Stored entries
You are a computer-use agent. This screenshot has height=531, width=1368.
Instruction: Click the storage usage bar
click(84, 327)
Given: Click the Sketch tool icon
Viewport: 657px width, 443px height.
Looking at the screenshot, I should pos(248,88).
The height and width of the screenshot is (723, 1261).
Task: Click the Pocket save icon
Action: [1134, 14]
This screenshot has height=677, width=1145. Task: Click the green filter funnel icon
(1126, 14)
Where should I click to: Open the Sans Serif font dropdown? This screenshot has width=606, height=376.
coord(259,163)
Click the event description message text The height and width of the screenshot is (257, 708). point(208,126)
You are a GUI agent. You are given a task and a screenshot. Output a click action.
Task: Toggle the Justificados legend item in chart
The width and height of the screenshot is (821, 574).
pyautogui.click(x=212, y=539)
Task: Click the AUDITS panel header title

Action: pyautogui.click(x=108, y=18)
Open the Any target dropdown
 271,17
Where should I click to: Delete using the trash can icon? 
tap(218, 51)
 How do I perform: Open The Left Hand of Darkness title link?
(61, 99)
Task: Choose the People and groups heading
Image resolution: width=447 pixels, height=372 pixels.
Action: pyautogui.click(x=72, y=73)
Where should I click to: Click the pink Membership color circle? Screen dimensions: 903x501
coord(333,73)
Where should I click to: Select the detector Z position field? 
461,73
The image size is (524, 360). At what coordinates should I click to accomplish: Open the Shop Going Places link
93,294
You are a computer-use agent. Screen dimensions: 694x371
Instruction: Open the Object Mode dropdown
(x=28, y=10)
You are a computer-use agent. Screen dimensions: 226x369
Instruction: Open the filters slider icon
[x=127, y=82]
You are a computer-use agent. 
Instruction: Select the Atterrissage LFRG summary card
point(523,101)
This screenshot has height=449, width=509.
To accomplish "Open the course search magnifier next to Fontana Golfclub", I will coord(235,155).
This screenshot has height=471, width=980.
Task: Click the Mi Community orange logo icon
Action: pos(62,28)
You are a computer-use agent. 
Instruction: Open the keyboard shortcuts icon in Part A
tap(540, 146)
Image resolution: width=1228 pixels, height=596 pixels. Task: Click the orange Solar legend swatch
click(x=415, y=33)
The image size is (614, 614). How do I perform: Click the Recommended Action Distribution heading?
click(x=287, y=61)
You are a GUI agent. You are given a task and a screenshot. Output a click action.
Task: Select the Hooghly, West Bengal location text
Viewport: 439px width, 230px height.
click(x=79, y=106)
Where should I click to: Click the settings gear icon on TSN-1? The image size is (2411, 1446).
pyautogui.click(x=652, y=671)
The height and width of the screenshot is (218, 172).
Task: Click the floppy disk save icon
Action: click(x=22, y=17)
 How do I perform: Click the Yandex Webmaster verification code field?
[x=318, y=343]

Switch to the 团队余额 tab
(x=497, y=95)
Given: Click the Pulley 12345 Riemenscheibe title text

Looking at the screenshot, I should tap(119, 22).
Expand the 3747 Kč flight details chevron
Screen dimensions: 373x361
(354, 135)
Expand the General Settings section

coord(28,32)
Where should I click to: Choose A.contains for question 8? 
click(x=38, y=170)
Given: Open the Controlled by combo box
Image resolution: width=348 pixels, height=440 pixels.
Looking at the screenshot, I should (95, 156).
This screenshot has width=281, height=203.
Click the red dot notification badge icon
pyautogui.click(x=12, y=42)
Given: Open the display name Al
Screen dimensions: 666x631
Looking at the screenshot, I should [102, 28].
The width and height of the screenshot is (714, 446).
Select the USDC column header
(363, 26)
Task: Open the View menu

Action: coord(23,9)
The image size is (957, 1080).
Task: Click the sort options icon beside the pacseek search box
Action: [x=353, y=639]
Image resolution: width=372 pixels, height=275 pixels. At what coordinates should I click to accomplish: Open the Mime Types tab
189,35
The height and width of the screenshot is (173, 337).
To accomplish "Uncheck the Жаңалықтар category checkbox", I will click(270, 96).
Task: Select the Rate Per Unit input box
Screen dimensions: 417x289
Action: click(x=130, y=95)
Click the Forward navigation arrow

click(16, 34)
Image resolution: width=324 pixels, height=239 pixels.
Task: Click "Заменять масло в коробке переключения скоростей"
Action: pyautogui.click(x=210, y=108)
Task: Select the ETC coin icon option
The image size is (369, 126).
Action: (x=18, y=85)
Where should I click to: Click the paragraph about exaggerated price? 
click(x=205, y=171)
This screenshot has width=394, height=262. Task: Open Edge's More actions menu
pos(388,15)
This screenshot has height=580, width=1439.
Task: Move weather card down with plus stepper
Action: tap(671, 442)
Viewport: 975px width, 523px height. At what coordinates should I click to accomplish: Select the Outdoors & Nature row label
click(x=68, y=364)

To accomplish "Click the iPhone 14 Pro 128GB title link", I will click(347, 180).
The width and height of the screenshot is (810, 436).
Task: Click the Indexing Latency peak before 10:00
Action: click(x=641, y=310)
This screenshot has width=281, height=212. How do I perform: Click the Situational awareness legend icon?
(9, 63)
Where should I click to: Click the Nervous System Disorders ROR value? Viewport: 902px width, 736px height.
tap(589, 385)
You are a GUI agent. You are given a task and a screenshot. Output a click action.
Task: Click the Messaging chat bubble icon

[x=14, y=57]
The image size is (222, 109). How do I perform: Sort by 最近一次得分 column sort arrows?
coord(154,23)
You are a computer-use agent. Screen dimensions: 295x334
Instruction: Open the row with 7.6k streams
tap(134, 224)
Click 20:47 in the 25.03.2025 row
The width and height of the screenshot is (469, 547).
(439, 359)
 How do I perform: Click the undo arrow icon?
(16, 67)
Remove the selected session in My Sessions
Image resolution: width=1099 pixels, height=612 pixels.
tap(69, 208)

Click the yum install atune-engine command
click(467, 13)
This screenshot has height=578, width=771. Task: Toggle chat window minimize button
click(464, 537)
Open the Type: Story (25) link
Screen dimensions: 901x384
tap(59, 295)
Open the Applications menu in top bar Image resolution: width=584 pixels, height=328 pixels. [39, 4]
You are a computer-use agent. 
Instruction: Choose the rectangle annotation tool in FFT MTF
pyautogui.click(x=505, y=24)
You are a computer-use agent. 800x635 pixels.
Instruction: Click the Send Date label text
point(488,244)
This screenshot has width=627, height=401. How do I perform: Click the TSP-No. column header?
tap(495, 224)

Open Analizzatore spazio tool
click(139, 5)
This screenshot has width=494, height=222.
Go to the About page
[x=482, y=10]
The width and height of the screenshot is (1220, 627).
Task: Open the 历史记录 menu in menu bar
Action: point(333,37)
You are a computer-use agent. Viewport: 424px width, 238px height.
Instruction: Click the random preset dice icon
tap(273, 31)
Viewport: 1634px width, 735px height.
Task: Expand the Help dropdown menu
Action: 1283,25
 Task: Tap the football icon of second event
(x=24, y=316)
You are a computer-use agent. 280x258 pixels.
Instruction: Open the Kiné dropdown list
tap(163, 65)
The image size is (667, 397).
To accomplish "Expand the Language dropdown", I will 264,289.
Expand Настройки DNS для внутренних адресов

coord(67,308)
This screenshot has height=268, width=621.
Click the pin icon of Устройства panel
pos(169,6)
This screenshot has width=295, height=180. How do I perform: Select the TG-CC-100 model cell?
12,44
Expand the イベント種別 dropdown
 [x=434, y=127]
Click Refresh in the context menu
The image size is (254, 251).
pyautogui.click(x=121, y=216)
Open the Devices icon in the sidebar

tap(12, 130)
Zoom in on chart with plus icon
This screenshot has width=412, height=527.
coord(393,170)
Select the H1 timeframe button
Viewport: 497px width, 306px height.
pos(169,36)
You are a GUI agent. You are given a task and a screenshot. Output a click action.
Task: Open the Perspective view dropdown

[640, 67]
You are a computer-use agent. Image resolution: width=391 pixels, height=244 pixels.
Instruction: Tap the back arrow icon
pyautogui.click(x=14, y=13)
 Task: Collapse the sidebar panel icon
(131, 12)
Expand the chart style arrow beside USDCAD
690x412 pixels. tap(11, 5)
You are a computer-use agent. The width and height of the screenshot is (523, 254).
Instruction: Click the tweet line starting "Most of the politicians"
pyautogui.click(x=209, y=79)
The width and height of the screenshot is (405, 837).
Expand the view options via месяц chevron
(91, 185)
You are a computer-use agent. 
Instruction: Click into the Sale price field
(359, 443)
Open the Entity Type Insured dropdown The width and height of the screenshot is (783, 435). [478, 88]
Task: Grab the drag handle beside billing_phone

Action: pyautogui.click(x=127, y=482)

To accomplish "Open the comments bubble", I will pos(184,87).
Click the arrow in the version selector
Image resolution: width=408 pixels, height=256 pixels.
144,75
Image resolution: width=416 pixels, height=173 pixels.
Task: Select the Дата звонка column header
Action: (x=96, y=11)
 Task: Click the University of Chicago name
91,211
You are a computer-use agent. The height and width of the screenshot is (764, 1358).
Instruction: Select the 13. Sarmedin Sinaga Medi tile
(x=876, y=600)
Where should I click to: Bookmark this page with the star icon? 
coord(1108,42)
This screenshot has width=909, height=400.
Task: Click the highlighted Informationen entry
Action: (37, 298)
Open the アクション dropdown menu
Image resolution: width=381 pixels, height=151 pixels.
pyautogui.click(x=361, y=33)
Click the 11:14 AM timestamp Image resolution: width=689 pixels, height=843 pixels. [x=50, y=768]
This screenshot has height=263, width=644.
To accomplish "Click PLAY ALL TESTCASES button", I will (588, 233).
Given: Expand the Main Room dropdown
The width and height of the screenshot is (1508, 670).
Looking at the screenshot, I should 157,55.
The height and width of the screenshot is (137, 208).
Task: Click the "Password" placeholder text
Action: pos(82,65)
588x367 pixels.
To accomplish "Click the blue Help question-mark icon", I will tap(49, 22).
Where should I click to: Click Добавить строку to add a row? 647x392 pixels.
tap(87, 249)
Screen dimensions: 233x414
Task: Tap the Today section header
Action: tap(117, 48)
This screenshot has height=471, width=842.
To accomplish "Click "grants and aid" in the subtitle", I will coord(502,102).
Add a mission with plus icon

## Activity
Restate word for word only the lines running from the beginning of the data to the line holding "Given: Click the Sketch tool icon", both included.

## Answer space
You are a computer-use agent. This screenshot has height=531, width=1368.
Instruction: Click the storage usage bar
click(84, 327)
Given: Click the Sketch tool icon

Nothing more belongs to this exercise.